May 23

Roy’s Ramblings

I was deeply touched, moved, and inspired by Breelynd Phelps’s TEDX talk about prayer. And, this past week I have heard so many folks talking about: praying for the damage done by the tornadoes and the people affected (especially Dick and Laura Young – see attached info on helping them); that I thought I would ramble about prayer and John Wesley’s approach to prayer.

Prayer is how we communicate with God. In prayer, we share our hearts. We also pause to listen for wisdom and guidance. As John Wesley wrote, “All that a Christian does, even in eating and sleeping, is prayer, when it is done in simplicity, according to the order of God.”

Recently (and that means in the past few years) there has been a public debate over prayer. Persons have been criticized for offering “thoughts and prayers” for victims of things like gun violence, war, natural disasters due to global warming, etc. while taking no action to address the problems.
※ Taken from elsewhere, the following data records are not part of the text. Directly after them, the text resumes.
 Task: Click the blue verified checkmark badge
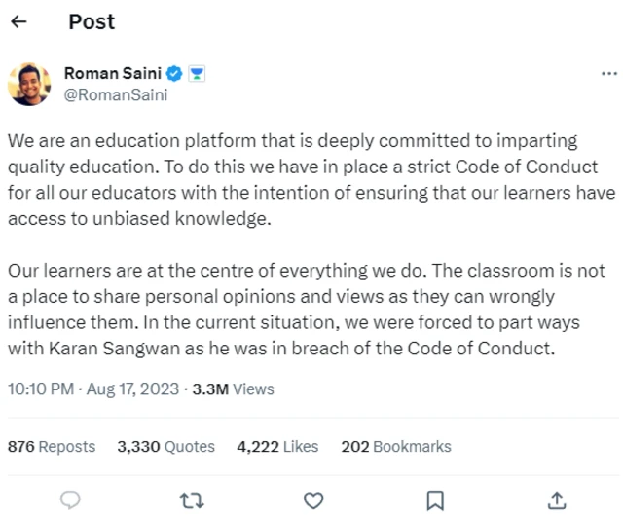pos(174,74)
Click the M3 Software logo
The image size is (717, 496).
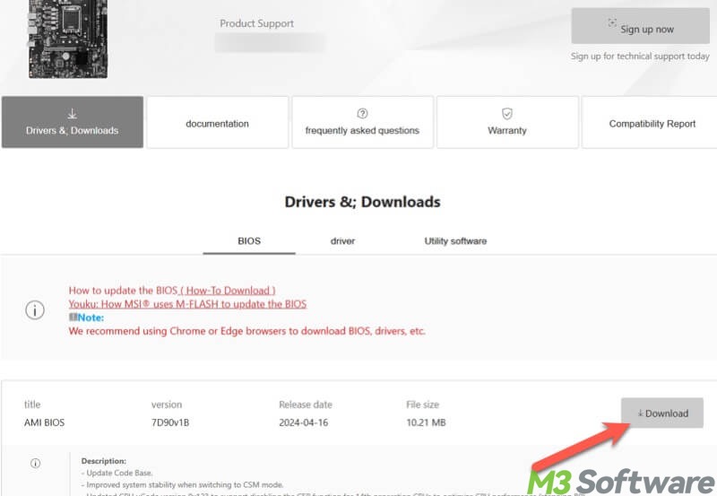coord(617,478)
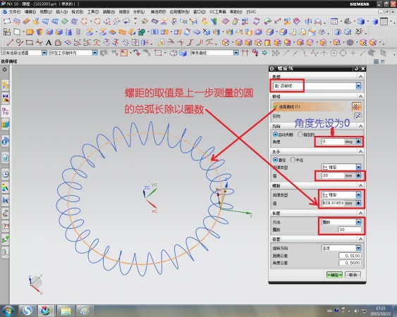Click the 取消 Cancel button
This screenshot has width=397, height=317.
[x=353, y=275]
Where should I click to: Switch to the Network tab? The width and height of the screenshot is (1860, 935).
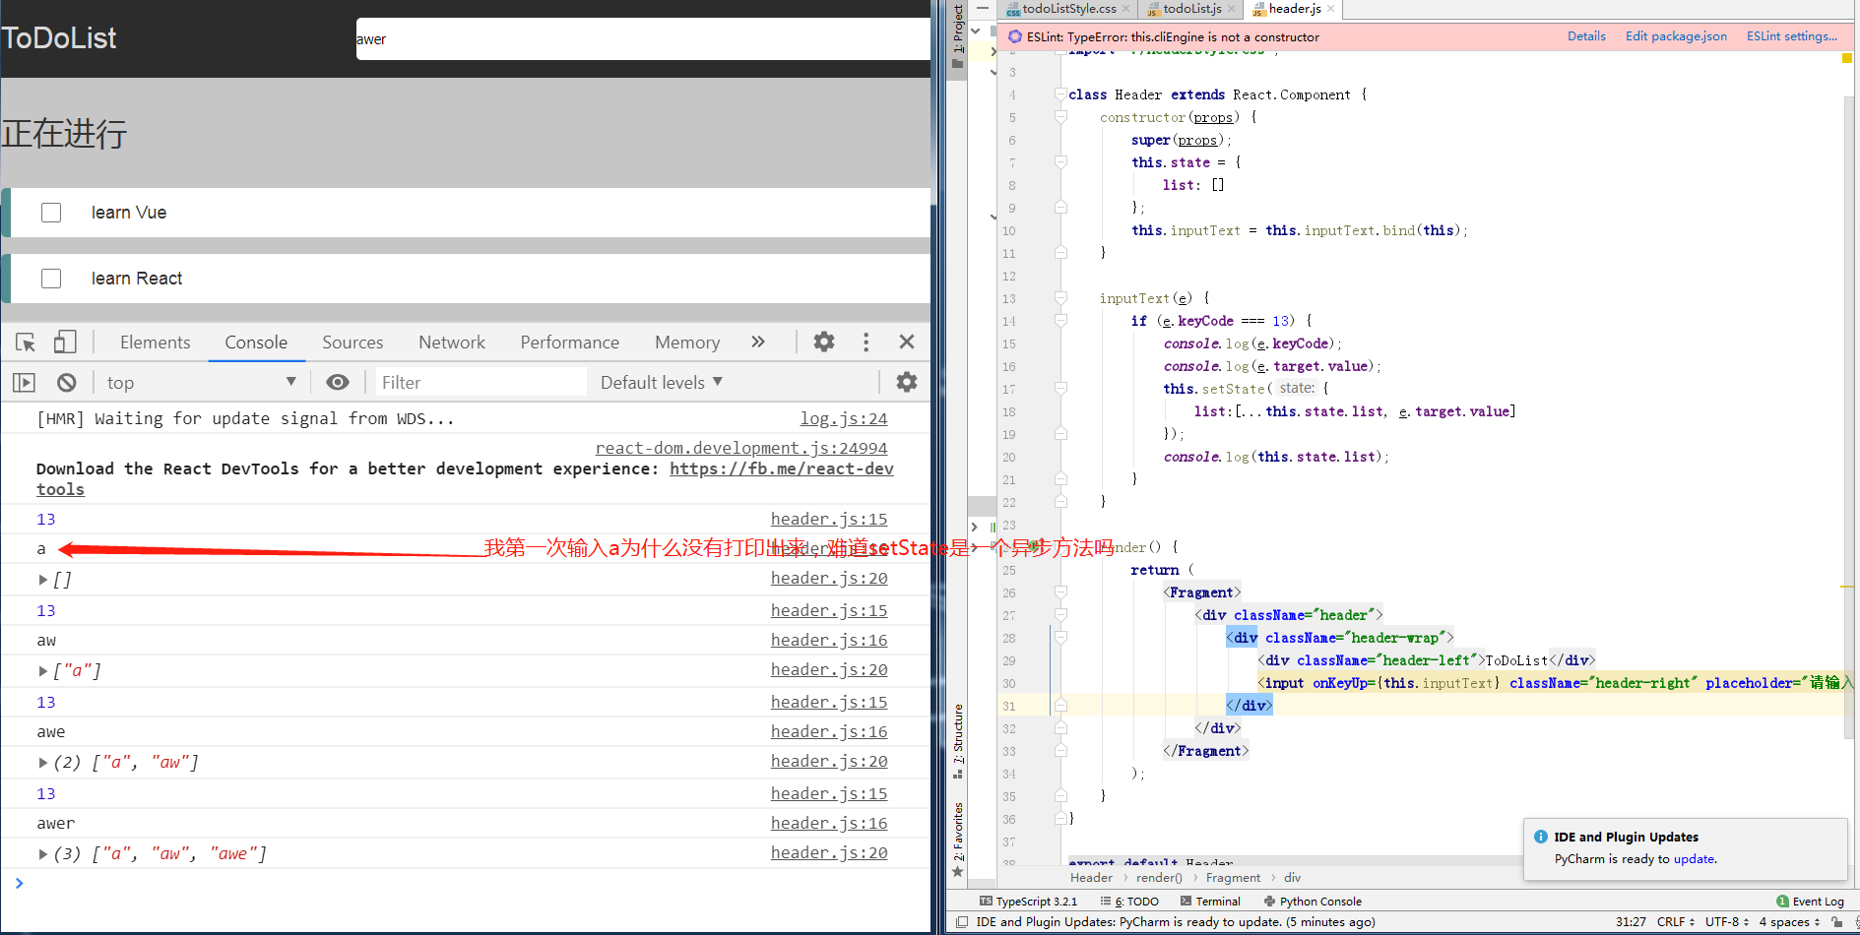451,343
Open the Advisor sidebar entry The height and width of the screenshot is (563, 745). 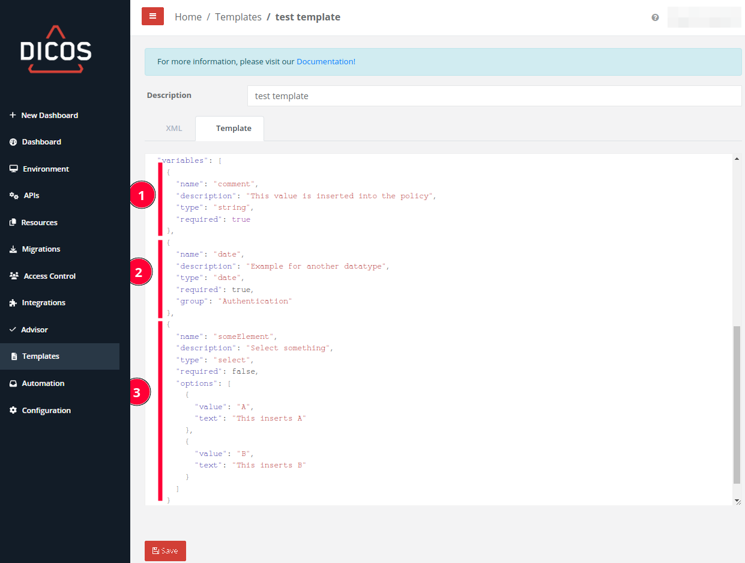34,330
Sometimes in the process, prayer has been equated to doing nothing.

John Wesley was certainly an activist working to alleviate human suffering, but he was also a person of prayer. It’s no wonder why. Wesley said, “Prayer is the grand means of drawing near to God” it is “the breath of our spiritual life” Note: 1 Thes. 5:16.

While petition and intercession are forms of prayer, they are not the whole. The focus of prayer is not on our requests, however urgent, but on God. Prayer is how we remain in communication with God and grow in our relationship with God. In his sermon “The Wilderness State” Wesley says that “neglect of private prayer is the most common reason people lose their faith”.
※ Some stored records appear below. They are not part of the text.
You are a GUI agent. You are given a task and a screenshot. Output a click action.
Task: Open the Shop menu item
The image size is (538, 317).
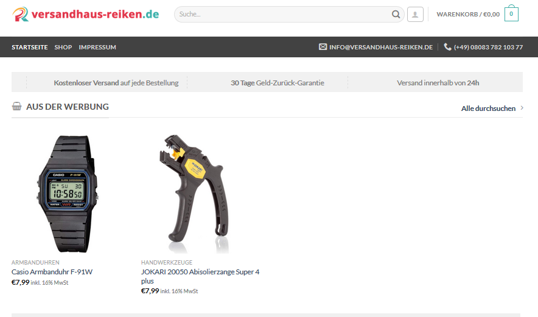pos(63,47)
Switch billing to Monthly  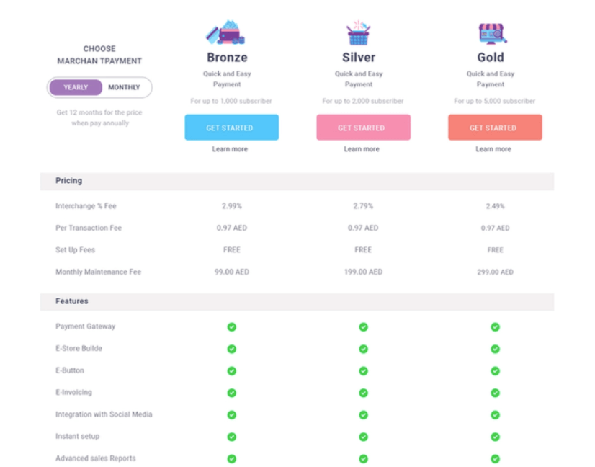(125, 87)
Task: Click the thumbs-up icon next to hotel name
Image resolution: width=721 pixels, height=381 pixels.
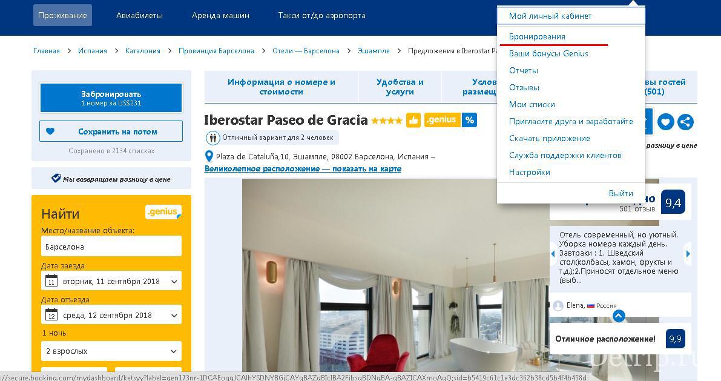Action: (413, 121)
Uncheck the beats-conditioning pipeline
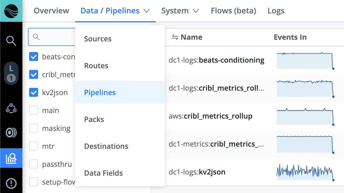This screenshot has width=344, height=193. tap(33, 57)
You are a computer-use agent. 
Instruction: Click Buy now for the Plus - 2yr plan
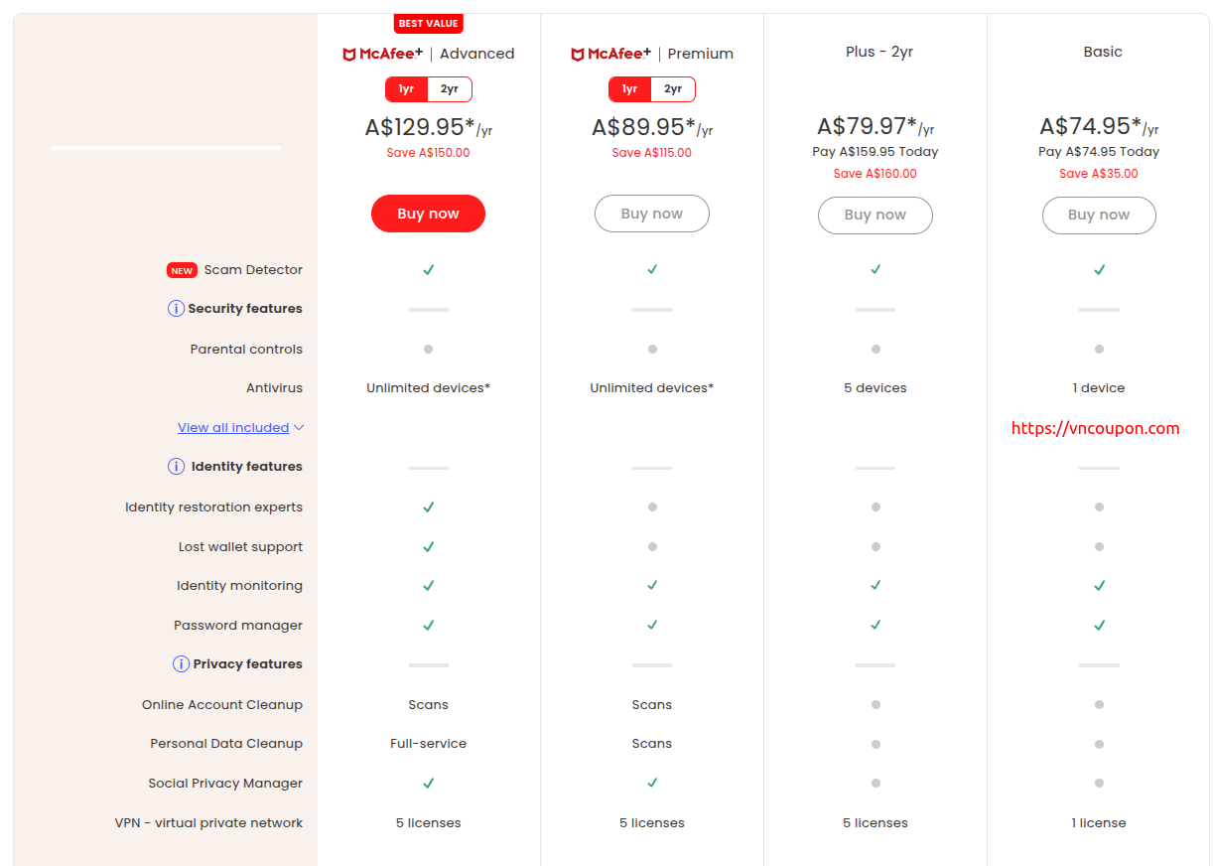(875, 216)
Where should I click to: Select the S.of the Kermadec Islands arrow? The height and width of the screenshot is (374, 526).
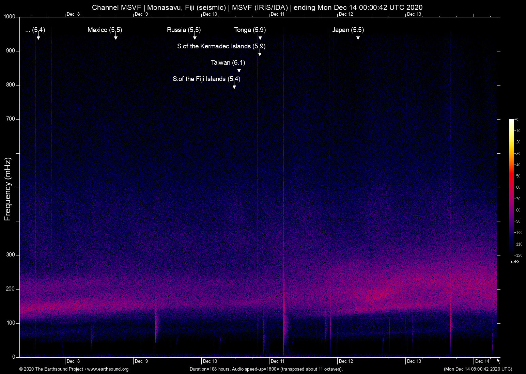click(x=260, y=54)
Thanksgiving is fundamental to prayer. For Wesley “thanksgiving is inseparable from true prayer; it is almost essentially connected with it”. It is an expression of our gratitude to God for life itself, for a new life in Christ, for all of the other blessings God gives us, and above all for a divine lover that never fails.

We of course do turn to God with our petitions (for our own needs) and intercessions (for others needs). With regard to petition, Wesley insists that prayer is absolutely necessary “if we would receive any gift from God” (“The Means of Grace,” 111.3). Here Wesley is assuming the primary things we seek for ourselves have to do with salvation: forgiveness of sins, new life in Christ, guidance in how to live faithful lives, peace, joy and love. For these promised gifts, our prayers are needed “not so much to move God — who is always more ready to give than you to ask — as to move yourselves, that you may be willing and ready to receive the good things he has prepared for you” (“Upon Our Lord’s Sermon on the Mount VI,” 11.5).

This does not mean Wesley thought it improper to pray for other things for ourselves. Even more, he strongly advocated praying for others. Prayer for others is an act of love, and regardless of whether the prayer is answered in the way we prefer, it often means much to the person being prayed for that there are others who care.

But Wesley does insist that God answers prayers. He doesn’t try to answer the question as to why some prayers seem to be answered and others seem not to be, at least the way we want. Nor does seemingly unanswered prayer lead him to question God’s love; God’s love is revealed in the cross of Jesus Christ and nothing can take that from us. What Wesley does too is recount the numerous occasions when prayer was answered, including many miraculous healings.

For Wesley, as for the Christian tradition, prayer is doing something, and it does make a difference. It is not a substitute for other action; but neither is it inaction. At its heart, prayer is communion/relationship with God.